Second, the implication of AI being less helpful with regard to adverse event outcomes where structured data is available underestimates current limitations that will affect the scientific validity, clinical credibility, and consequent field adoption of reducing patient harm where there is more structured data. Specifically, even when there is structured data, it is not normalized; this is missed by health system executives announcing with great fanfare a common EHR across inpatient and outpatient settings, missing the key point that doing so does not necessarily solve the longstanding semantic interoperability problem. And, even if so, AE Outcomes and AI models using these data benefit most when there is normalized data and outcomes available across health systems, as Pascal VPS generates and holds. To address the problem patient safety playing “whack-a-mole” with what Dr. Don Berwick calls “the particles of harm” – even if we’re using the most advanced technology on the planet to do so – we must adopt a new patient safety strategy. Health systems should proactively seek to identify (and reduce) all-causes of harm all the time across every single patient – using all of the data we have available, including both structured and unstructured data, and clinical validating outcomes.

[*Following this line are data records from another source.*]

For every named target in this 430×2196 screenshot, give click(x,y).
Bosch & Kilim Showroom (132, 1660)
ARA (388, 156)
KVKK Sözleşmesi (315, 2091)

The Paper: Final Thoughts on Patient Safety and AI

For many reasons it seems clear that AI promises improvements in patient safety unfathomable even 10 years ago. When Pascal – the first in the field to do so – developed an all-cause harm predictive model by training an ensemble machine learning model with AI techniques such as boosting, bagging, and random forest (c-statistic of 0.9) over a decade ago, some of the leading clinicians first exposed to this method dismissed the initiative as crazy.

A decade later, the conventional wisdom has flipped. It would be crazy not to explore how to apply AI to patient safety. Preventable harm is pervasive and injures or kills patients every day.

Pascal’s view is that the key to achieving improved outcomes with AI-assisted patient safety is to start with AE Outcomes which:

  1. Enable health systems to measure adverse events comprehensively, continuously, and with clinical validation;
  2. Use those AE Outcomes to train analytics models which use machine learning, AI, and other advanced technologies.
  3. Use subsequent AE Outcomes to measure with validating the clinical effectiveness of those AI technologies to predict and support improvement – likely one of the most significant contributions that AE Outcomes will make in the journey to AI-assisted patient safety.